Lab 14


In [ ]:
!pip install -U tensorflow

import numpy as np
import pandas as pd
%matplotlib inline
import matplotlib.pyplot as plt
import seaborn as sns
import tensorflow as tf
import math

from mnist_viz import *

!pip install -U okpy
from client.api.notebook import Notebook
ok = Notebook('lab14.ok')

Today's lab is a reprise of TensorFlow and a brief foray into a more advanced topic in machine learning: deep neural networks.

To keep things simple, the dataset and problem are the MNIST dataset we used in lab 12. (This was a standard dataset for testing classifiers until just a few years ago; today it is considered too small and easy.) Our inputs are grayscale images of handwritten numerical digits. Our task is to determine the digit the writer intended to write.

Run the next cell to download the dataset again.


In [ ]:
from tensorflow.examples.tutorials.mnist import input_data
mnist = input_data.read_data_sets("MNIST_data/", one_hot=True)
print("Training set shape: {}\nValidation set shape: {}\nTest set shape: {}"
      .format(mnist.train.images.shape, mnist.validation.images.shape, mnist.test.images.shape))
image_size = 28
num_features = image_size**2
num_labels = mnist.train.labels.shape[1]

Run the next cell to display some of the digit images.


In [ ]:
# Indices of some example images from the training set:
examples_to_show = np.array([0,  5100, 10200, 15300, 20400, 25500, 30600, 35700, 40800, 45900])

show_flat_images(mnist.train.images[examples_to_show], ncols=5,
                 title="Some examples from the training set",
                 image_titles=examples_to_show)

print("Labels for printed examples:\n{}".format(mnist.train.labels[examples_to_show]))

Now we can define a pipeline to classify these images.
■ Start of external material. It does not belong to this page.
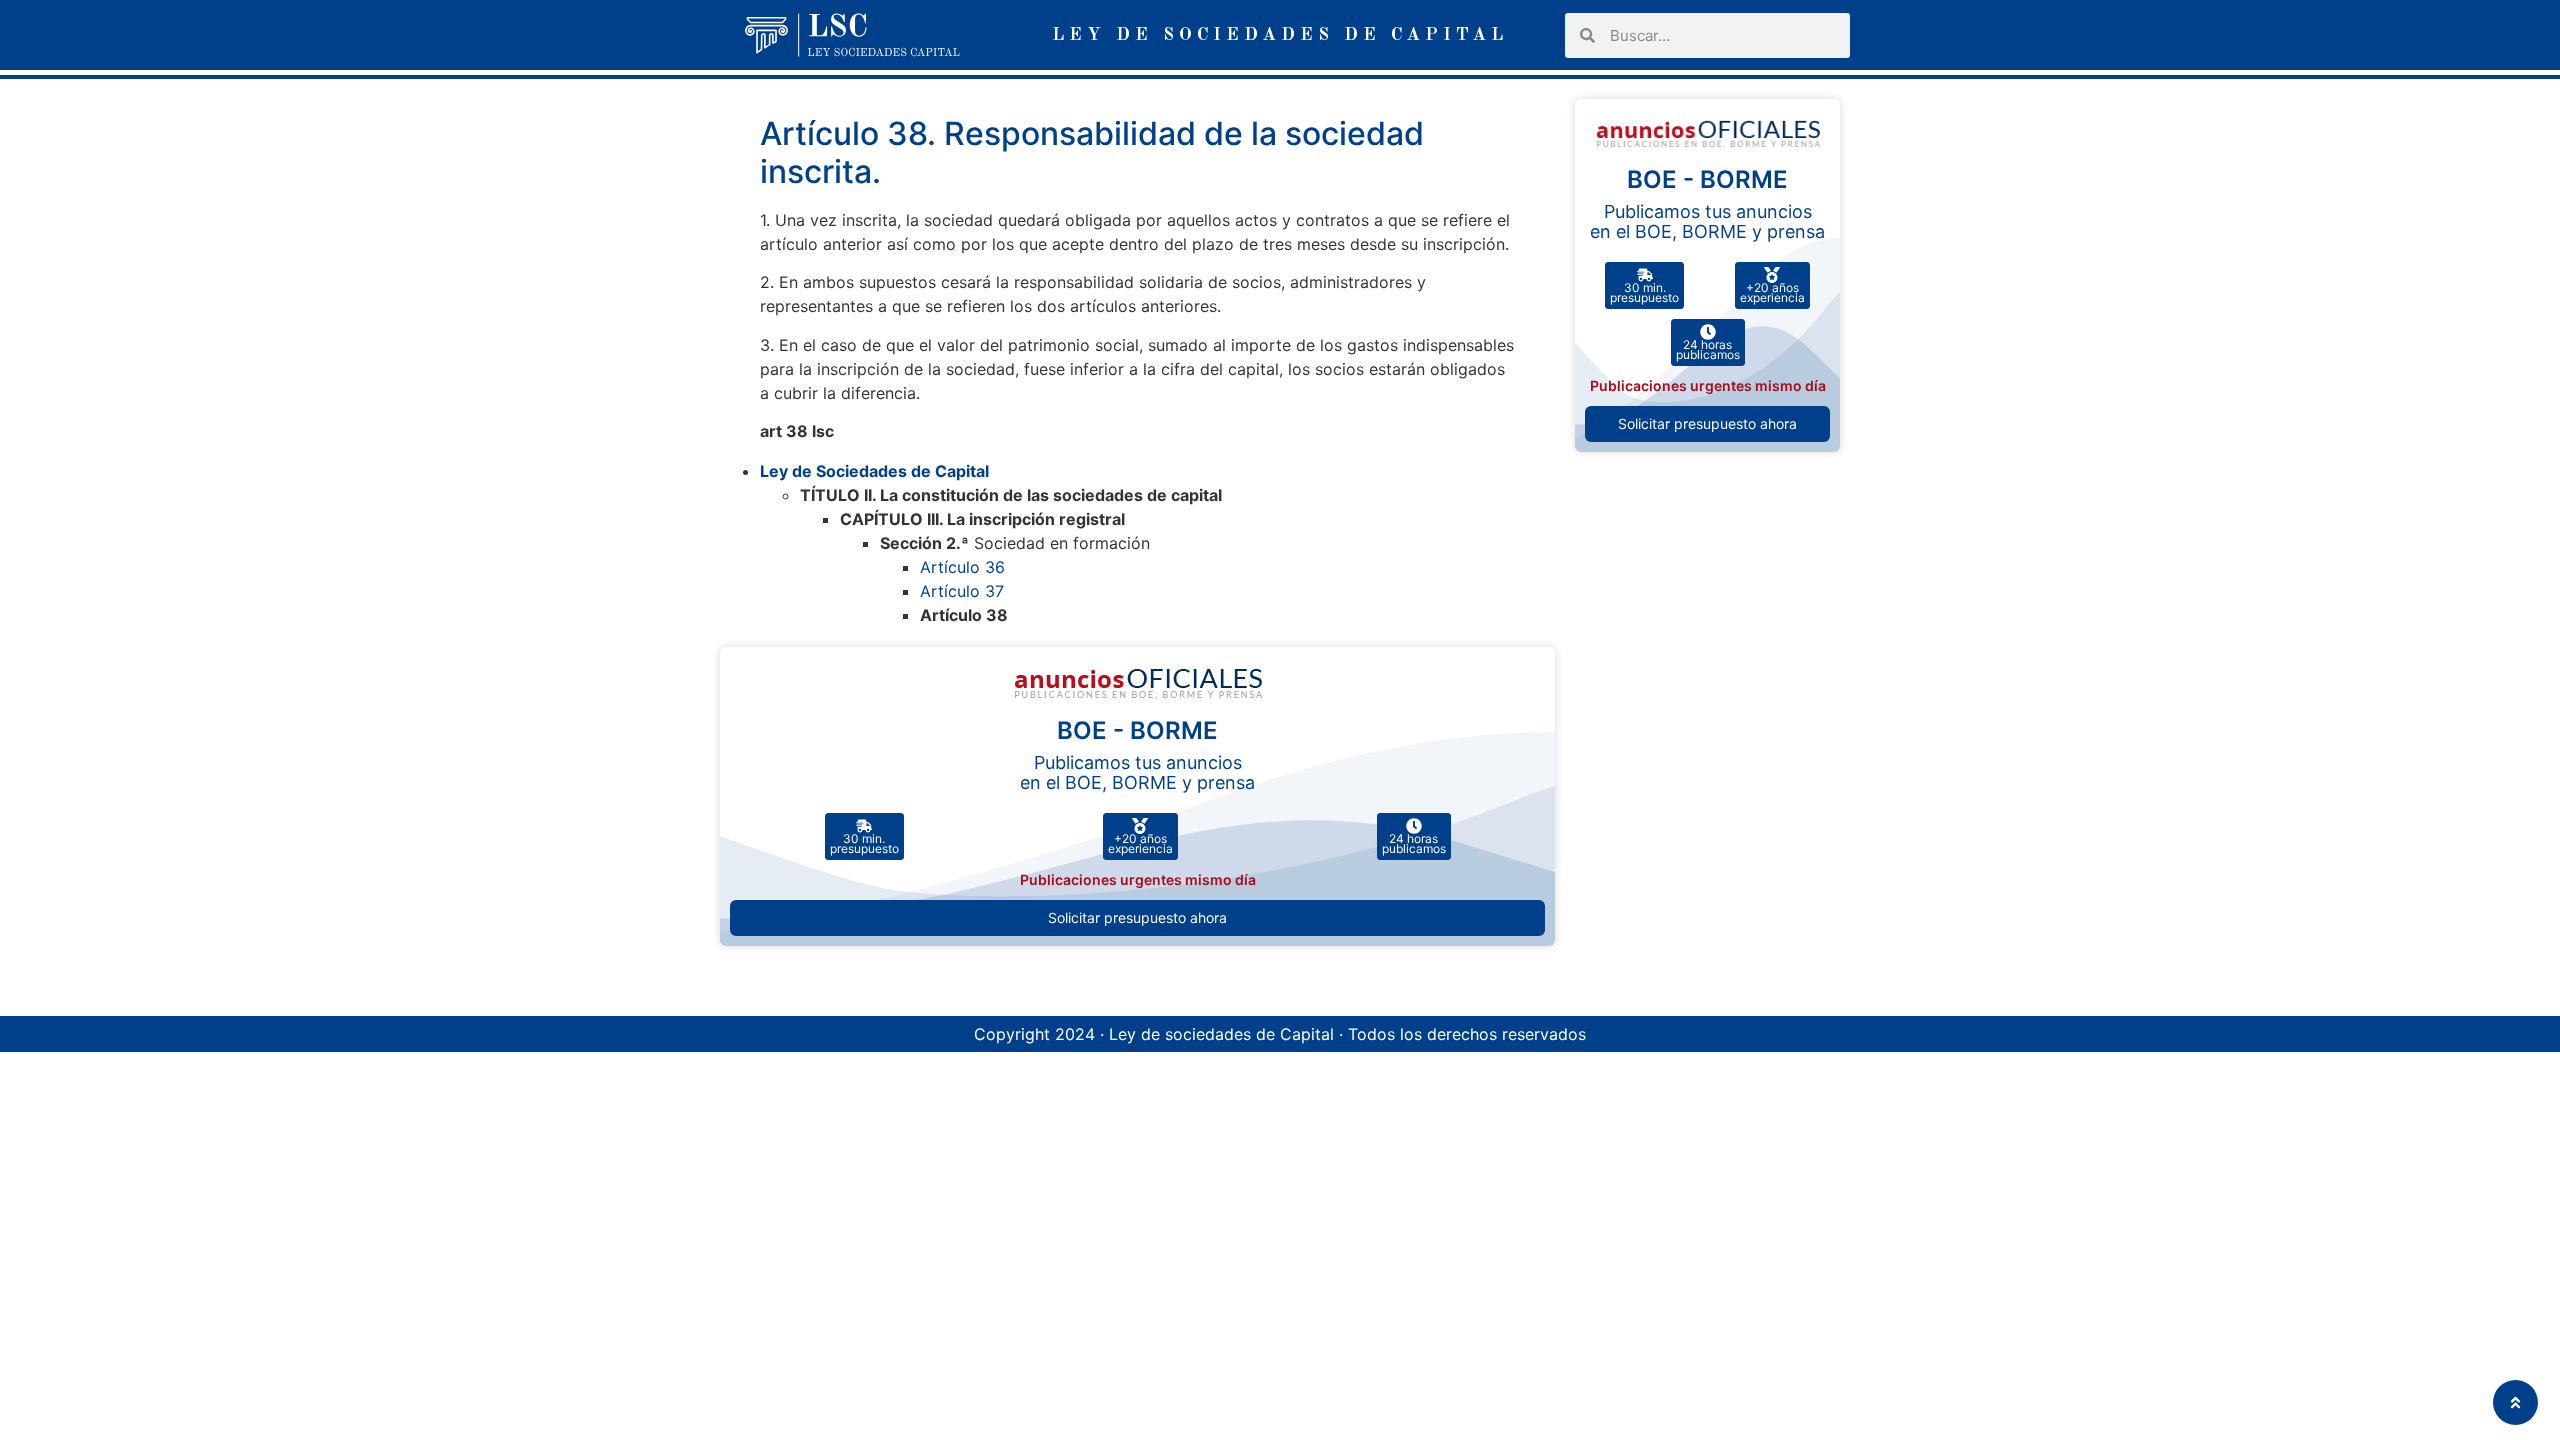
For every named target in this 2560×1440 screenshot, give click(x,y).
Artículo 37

Recall that TensorFlow allows us to think of models as pipelines of variables, or tensors. (A 0D tensor is a number; a 1D tensor is an array; and a 2D tensor is a matrix.) The workflow for creating a model is:

  1. We first define placeholder variables for the inputs to training a model.
  2. We define parameter variables for the parameters of our model, which we would like to learn.
  3. We apply operations (like multiplication) to the inputs and parameters to compute the output of our pipeline.
  4. We apply operations to the output and the true output to define a loss.
  5. We define an operator to perform gradient descent. When run, it will attempt to choose parameters to minimize the given loss.
  6. We create a session object and use it to run the gradient descent operator.
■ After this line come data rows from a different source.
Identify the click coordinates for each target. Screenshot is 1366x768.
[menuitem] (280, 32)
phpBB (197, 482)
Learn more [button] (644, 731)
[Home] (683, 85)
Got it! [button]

After training a model in this way, we can use the same session object to:

  1. Retrieve the values of parameters.
  2. Apply our model pipeline to compute its output on new inputs. (We can also compute the values of any intermediate variables we defined.)

Question 1

Fill in the unfinished parts of the cell below to define a pipeline for training logistic regression.


In [ ]:
# Variables for our images and labels:
x = tf.placeholder(tf.float32, [None, num_features])
y_ = tf.placeholder(tf.float32, [None, ...])

# Variables for parameters:
theta = tf.Variable(tf.zeros([..., num_labels]))
b = tf.Variable(tf.zeros([num_labels]))

# Variable for the output of our classifier (not a hard
# classification, but a number between 0 and 1, the result
# of the softmax function):
y = tf.nn.softmax(tf.matmul(..., ...) + ...)
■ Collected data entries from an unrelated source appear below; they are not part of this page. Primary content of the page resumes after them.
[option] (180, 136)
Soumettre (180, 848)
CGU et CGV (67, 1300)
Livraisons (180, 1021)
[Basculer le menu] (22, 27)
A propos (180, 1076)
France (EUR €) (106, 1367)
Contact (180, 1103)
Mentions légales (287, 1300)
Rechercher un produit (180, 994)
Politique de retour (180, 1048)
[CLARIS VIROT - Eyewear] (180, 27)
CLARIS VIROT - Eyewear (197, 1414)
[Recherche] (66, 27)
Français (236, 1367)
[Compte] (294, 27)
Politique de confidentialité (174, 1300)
# Define the regularization penalty.  We didn't do this
# last time, but it's important.
alpha = 4e-4
l2_regularizer = tf.contrib.layers.l2_regularizer(scale=alpha, scope=None)
regularization_penalty = tf.contrib.layers.apply_regularization(l2_regularizer, [theta])

# Variable for the loss suffered for each training example.
# This is the cross-entropy loss, which is the negative log
# likelihood our model assigns to the true labels, if we
# think of the output of the softmax function as a
# probability.
loss = tf.reduce_mean(-tf.reduce_sum(y_ * tf.log(y), reduction_indices=[1]))\
       + regularization_penalty

# Operator to perform a step of gradient descent on our loss:
step_size = 1.0
train_step = tf.train.GradientDescentOptimizer(step_size).minimize(...)

Run the next cell to run several steps of gradient descent (actually, batch stochastic gradient descent) on the training set.


In [ ]:
def create_session_and_optimize(train_step, num_iterations=2000, batch_size=100):
    sess = tf.InteractiveSession()
    tf.global_variables_initializer().run()

    for _ in range(num_iterations):
        batch_xs, batch_ys = mnist.train.next_batch(batch_size)
        sess.run(train_step, feed_dict={x: batch_xs, y_: batch_ys})
    
    return sess

sess = create_session_and_optimize(train_step)

Now run the next cell to apply your model to the validation images.


In [ ]:
model_classifications = tf.argmax(y,1)
true_classes = tf.argmax(y_,1)
correct_prediction = tf.equal(model_classifications, true_classes)
accuracy = tf.reduce_mean(tf.cast(correct_prediction, tf.float32))
print("Accuracy on the validation set:")
print(sess.run(accuracy, feed_dict={x: mnist.validation.images, y_: mnist.validation.labels}))
print("Model classifications and true classes:")
print(sess.run([model_classifications, true_classes], feed_dict={x: mnist.validation.images, y_: mnist.validation.labels}))

To compute the outputs of a model, we pass the output variable(s) as arguments to the method sess.run. The cell above does this twice, so check that for the syntax. The code cell before that did it thousands of times, and each run of train_step in that cell had the side effect of updating theta and x. (The state of each variable is held in sess.)

Examining the classifier

Question 2

Use sess.run to find the values of theta and b.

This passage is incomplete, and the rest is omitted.